[EXERCISE MATERIAL Boundary: Start]

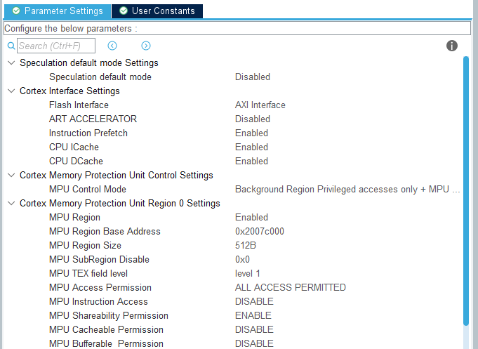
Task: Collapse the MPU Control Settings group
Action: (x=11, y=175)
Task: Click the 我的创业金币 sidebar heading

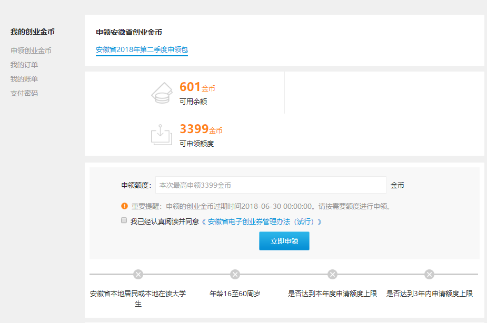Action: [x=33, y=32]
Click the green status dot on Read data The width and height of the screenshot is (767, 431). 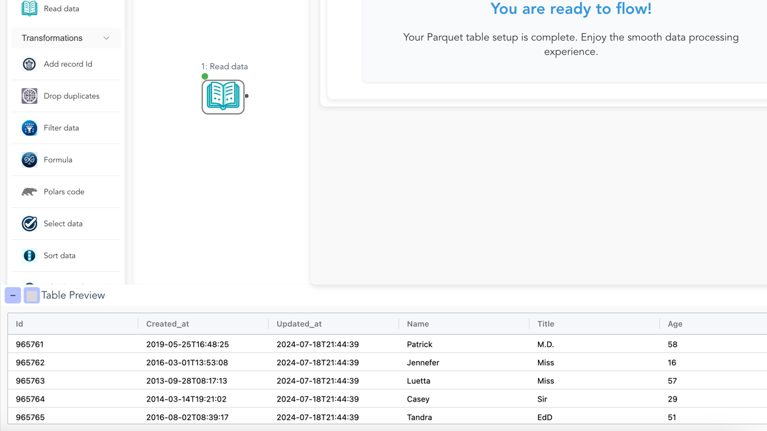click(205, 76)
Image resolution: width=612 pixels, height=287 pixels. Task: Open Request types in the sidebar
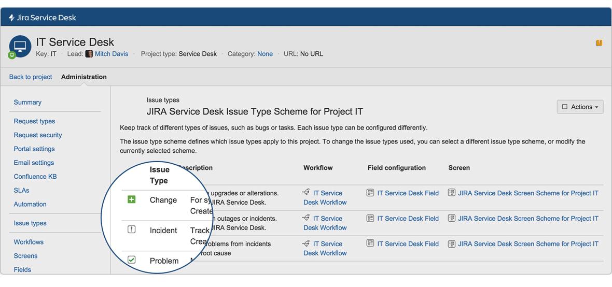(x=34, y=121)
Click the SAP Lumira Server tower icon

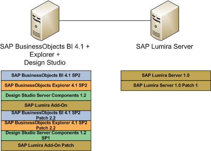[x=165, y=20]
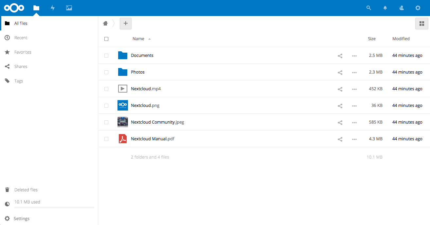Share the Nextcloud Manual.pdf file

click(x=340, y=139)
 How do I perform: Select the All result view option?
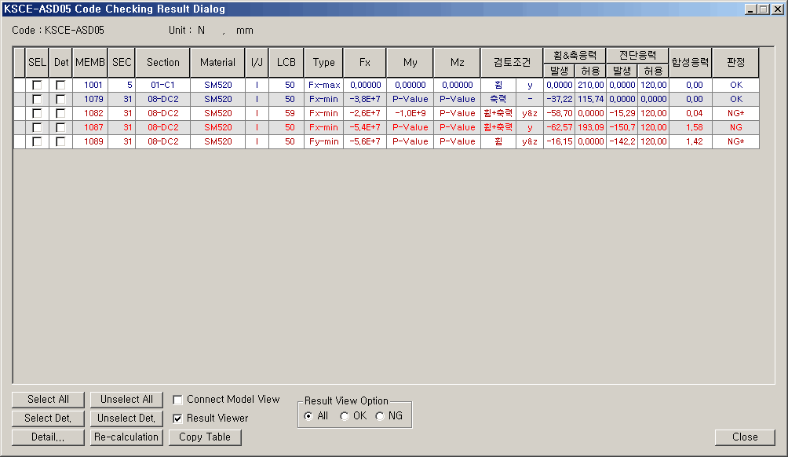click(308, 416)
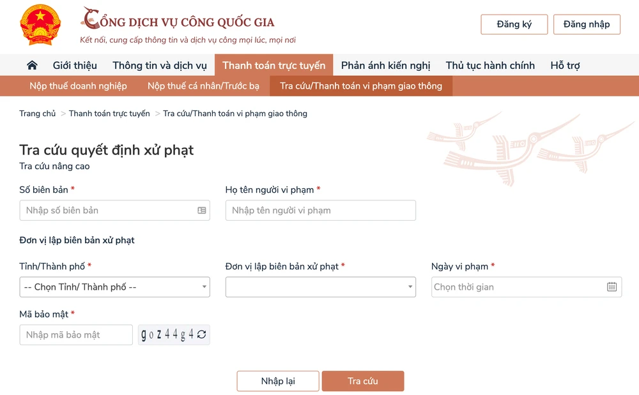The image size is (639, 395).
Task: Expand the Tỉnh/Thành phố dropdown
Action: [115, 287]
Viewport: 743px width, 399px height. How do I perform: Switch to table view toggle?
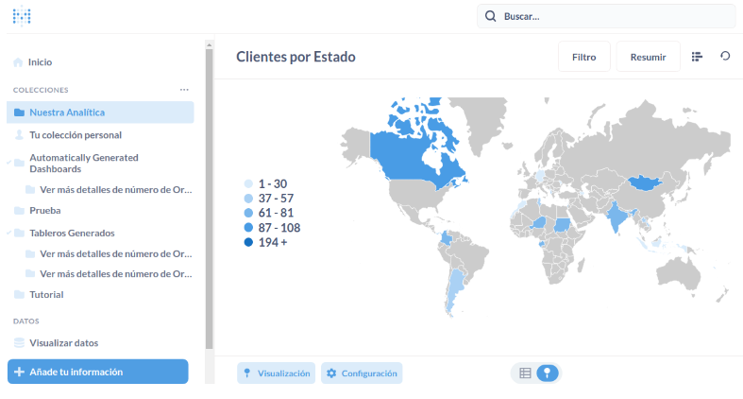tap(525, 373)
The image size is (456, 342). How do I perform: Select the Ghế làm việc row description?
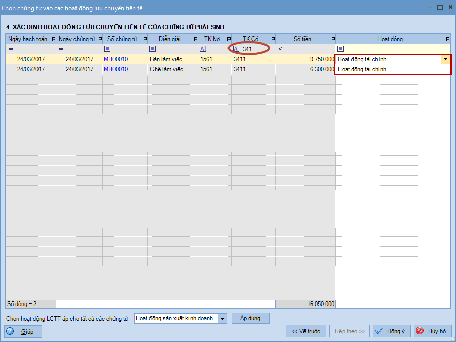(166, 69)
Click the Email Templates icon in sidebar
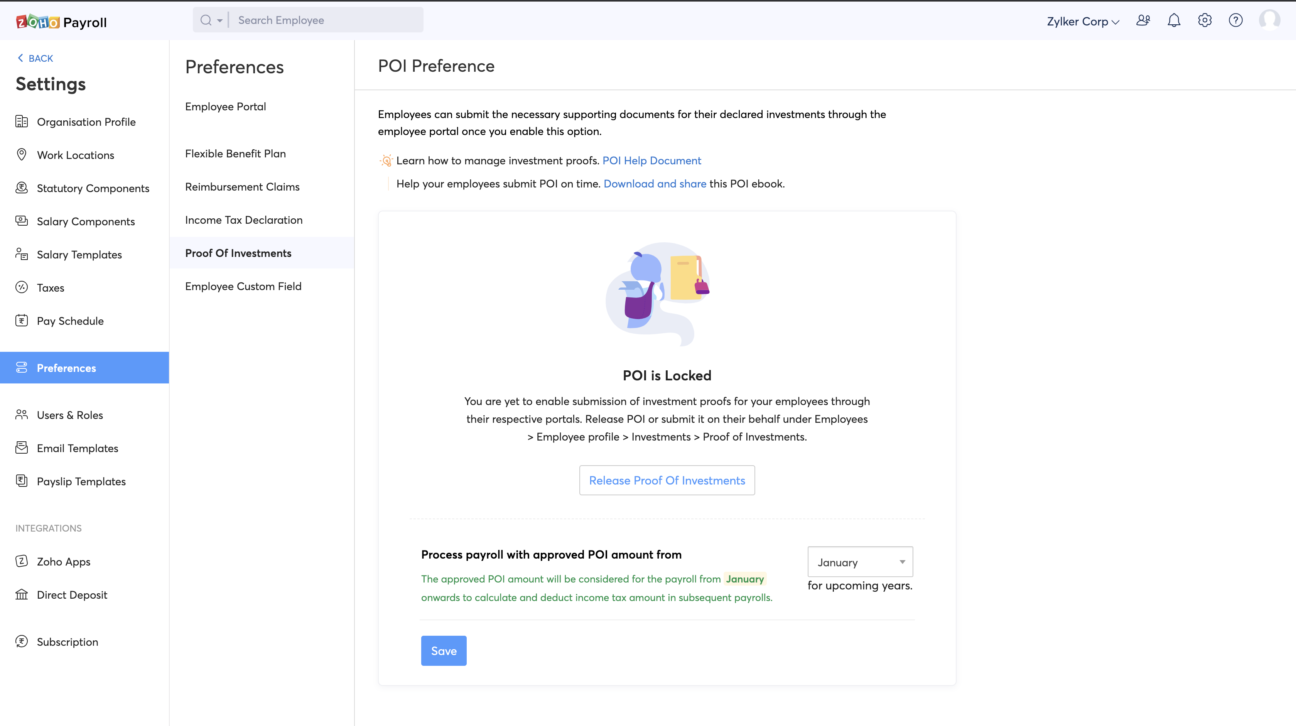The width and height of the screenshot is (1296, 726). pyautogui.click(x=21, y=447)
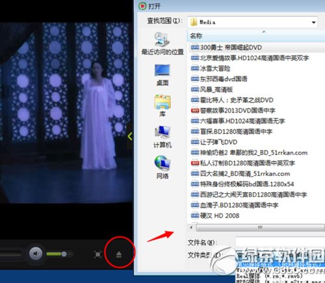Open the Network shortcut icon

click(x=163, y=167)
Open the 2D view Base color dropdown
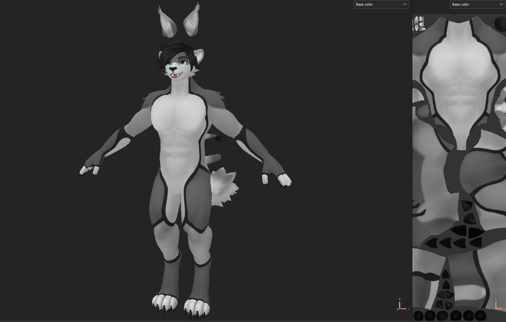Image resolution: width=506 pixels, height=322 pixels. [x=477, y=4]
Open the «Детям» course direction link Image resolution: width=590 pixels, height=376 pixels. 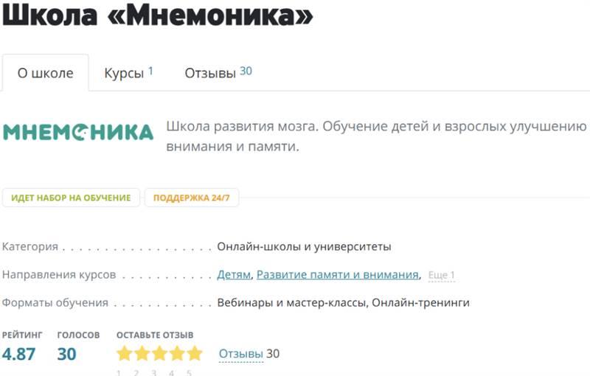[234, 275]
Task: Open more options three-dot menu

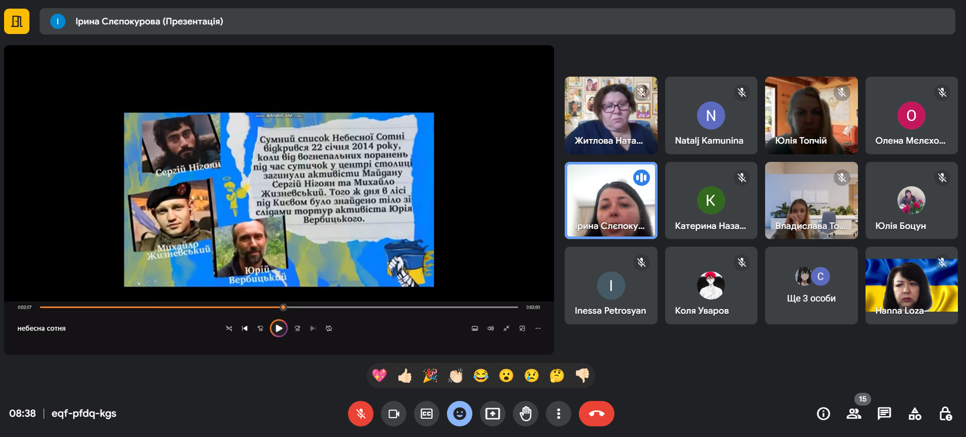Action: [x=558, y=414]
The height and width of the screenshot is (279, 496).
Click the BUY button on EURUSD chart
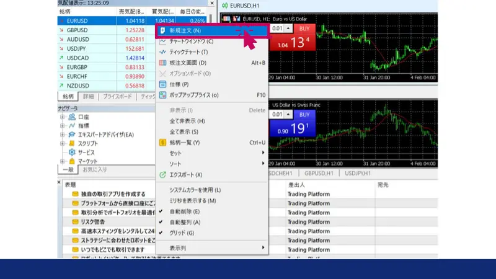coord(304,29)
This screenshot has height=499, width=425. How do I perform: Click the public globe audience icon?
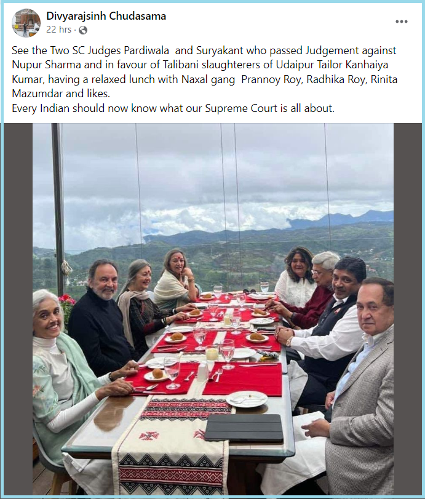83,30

[EXERCISE MATERIAL Boundary: End]

▶ EXERCISE BRIEF: Your answer must be an exact copy of the lines from the line with "Click the BUY button on EURUSD chart" to the final line of the data, both ends included, and no pictures.

▶ ANSWER TO THIS EXERCISE:
Click the BUY button on EURUSD chart
coord(304,29)
This screenshot has height=499, width=425. How do I perform: Click the public globe audience icon?
83,30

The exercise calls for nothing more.